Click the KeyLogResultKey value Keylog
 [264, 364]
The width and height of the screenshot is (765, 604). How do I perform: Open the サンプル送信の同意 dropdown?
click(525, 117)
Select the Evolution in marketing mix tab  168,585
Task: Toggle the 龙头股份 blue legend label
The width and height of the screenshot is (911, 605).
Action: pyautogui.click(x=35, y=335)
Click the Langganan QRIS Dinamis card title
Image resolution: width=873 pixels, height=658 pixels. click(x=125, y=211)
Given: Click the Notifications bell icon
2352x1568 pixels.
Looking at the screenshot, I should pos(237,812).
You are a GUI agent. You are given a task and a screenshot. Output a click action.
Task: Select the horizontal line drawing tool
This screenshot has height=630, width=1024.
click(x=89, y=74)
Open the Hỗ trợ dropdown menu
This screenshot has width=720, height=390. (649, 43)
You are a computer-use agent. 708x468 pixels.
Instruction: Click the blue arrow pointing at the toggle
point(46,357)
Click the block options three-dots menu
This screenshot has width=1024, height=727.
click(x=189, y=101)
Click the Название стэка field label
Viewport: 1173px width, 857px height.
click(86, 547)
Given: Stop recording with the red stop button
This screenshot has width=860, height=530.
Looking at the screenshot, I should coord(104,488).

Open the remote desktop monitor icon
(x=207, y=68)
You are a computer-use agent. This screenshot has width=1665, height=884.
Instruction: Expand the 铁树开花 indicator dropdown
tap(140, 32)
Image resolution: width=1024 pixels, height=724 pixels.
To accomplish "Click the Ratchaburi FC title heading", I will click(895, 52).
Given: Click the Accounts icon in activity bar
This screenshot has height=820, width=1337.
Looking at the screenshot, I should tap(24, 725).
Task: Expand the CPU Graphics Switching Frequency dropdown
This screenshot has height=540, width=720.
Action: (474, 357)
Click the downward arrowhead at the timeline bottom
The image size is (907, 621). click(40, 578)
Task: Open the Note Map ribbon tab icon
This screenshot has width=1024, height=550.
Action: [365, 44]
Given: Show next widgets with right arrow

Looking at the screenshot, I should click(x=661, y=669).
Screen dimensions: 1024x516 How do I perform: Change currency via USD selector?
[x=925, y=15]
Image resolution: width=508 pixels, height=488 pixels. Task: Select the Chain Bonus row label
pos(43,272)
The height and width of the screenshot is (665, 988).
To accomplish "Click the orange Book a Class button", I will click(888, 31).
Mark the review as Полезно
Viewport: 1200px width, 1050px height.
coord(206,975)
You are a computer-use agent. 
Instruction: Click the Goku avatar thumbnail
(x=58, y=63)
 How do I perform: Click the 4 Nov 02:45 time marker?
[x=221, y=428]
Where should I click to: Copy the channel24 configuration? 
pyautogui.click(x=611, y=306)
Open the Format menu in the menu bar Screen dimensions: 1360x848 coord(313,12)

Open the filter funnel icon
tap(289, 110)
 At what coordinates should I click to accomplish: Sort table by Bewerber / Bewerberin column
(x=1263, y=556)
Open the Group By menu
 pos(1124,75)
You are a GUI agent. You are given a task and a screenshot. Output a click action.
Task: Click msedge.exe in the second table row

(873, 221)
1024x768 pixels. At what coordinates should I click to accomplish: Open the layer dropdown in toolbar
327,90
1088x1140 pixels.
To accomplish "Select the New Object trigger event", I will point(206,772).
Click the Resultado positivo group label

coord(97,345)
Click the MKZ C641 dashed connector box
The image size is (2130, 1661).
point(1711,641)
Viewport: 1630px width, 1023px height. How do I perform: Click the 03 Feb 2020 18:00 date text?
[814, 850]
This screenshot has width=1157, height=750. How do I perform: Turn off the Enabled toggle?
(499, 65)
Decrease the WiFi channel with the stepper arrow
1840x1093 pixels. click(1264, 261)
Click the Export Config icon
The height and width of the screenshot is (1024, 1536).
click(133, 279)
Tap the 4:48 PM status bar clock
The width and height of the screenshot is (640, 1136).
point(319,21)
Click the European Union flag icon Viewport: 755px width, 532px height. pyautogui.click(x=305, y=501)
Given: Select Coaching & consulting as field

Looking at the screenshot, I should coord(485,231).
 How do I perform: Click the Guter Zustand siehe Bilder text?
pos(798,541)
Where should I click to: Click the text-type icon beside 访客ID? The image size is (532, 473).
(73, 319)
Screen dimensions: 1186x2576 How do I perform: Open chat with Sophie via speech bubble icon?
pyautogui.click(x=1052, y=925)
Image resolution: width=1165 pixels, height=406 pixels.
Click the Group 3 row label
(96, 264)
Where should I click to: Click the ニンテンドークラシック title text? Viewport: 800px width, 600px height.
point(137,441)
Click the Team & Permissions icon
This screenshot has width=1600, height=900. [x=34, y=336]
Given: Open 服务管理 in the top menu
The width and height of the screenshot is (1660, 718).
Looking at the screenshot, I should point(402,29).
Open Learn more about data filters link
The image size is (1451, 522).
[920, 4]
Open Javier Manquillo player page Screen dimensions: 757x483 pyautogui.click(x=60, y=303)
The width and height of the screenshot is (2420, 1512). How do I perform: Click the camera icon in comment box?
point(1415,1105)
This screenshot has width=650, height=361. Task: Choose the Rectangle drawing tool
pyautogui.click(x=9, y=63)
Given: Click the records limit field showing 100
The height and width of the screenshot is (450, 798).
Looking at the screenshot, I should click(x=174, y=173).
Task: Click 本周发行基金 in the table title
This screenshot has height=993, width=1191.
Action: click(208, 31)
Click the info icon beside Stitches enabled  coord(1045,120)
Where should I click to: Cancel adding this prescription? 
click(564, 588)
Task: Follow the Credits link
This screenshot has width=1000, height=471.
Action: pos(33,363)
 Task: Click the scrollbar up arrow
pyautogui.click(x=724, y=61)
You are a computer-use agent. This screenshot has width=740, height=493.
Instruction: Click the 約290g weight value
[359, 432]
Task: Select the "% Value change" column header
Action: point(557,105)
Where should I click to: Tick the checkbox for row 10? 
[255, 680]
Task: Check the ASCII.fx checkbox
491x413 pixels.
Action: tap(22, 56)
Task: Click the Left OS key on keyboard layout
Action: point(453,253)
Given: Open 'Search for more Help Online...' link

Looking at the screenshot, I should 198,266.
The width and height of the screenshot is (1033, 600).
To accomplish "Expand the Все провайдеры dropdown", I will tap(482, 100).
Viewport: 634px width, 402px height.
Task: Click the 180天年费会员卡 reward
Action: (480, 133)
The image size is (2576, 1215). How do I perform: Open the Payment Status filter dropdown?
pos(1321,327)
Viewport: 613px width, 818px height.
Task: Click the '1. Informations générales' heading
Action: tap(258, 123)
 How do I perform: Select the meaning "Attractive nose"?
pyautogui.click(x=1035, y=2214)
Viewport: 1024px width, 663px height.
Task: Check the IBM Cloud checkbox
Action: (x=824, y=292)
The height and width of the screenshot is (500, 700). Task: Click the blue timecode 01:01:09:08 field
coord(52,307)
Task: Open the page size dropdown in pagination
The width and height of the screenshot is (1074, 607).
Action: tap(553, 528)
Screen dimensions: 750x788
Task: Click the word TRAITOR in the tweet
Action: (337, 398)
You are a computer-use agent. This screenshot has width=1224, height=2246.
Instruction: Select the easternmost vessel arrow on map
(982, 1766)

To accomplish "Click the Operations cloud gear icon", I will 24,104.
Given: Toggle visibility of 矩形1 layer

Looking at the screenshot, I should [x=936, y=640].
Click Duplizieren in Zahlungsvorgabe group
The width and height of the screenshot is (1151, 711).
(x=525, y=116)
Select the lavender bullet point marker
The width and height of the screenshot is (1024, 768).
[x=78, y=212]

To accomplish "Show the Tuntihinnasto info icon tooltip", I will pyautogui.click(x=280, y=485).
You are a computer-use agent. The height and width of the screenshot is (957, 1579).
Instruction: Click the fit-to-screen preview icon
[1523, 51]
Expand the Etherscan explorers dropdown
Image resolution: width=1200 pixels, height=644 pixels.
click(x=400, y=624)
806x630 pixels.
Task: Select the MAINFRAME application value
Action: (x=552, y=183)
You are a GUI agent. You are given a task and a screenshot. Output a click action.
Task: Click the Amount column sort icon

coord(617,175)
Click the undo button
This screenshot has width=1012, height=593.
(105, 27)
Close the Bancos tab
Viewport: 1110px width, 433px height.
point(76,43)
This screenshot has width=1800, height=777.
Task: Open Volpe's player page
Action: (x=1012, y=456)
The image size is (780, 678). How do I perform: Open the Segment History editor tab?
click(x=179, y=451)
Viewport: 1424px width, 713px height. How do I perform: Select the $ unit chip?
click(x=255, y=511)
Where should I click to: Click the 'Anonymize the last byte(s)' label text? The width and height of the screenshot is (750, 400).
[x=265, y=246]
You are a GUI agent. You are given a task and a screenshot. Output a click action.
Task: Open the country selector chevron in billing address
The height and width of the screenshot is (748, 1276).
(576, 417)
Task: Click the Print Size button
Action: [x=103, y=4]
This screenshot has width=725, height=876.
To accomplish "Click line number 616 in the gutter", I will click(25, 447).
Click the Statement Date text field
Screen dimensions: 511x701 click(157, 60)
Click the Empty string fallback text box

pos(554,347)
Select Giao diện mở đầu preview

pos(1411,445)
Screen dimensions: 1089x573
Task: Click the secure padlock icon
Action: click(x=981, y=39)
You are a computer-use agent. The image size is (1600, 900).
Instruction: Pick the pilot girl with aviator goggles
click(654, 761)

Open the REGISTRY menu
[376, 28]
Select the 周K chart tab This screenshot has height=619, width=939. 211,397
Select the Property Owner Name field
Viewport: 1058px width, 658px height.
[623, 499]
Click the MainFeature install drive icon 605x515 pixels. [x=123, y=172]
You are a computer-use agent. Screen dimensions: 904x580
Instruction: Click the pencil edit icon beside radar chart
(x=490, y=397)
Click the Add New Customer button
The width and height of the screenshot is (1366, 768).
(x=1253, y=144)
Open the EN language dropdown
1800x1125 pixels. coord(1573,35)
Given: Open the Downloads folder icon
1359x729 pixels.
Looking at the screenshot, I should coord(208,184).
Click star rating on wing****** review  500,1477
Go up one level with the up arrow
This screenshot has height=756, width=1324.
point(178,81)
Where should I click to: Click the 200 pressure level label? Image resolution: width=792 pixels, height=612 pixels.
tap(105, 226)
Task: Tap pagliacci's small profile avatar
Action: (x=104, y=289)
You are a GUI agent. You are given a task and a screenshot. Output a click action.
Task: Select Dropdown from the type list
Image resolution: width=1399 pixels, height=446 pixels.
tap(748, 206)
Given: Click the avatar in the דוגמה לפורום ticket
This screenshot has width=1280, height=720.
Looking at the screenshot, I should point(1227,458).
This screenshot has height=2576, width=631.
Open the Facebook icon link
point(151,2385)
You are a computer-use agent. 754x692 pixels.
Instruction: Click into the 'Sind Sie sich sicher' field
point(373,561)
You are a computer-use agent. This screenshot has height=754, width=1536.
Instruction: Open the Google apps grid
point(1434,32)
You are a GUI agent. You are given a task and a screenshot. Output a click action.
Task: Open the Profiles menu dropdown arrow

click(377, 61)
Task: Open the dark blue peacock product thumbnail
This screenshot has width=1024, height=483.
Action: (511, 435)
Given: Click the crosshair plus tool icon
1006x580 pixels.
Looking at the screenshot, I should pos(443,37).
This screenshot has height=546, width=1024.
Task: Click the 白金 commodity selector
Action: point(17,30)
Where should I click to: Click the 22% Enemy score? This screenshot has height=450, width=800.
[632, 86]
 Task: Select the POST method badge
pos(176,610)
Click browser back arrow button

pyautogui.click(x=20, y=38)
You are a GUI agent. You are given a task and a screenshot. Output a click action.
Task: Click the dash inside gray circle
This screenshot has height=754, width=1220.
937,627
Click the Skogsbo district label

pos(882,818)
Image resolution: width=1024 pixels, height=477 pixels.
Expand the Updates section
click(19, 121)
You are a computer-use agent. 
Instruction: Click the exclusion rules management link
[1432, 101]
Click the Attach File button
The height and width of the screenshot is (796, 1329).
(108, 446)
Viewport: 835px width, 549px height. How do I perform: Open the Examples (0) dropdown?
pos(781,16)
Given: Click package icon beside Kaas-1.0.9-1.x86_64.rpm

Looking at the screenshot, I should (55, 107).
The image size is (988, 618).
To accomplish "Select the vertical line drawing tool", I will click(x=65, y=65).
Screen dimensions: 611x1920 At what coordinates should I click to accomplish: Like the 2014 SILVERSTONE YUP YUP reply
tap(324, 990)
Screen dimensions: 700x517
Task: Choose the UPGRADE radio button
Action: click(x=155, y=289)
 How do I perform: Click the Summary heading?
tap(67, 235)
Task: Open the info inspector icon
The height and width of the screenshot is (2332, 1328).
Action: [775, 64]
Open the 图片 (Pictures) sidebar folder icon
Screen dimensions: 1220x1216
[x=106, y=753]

**WHAT THE TASK REQUIRES**
From the records given above, copy all lines containing "folder".

**RESPONSE TO THE TASK**
Given: Open the Downloads folder icon
Open the 图片 (Pictures) sidebar folder icon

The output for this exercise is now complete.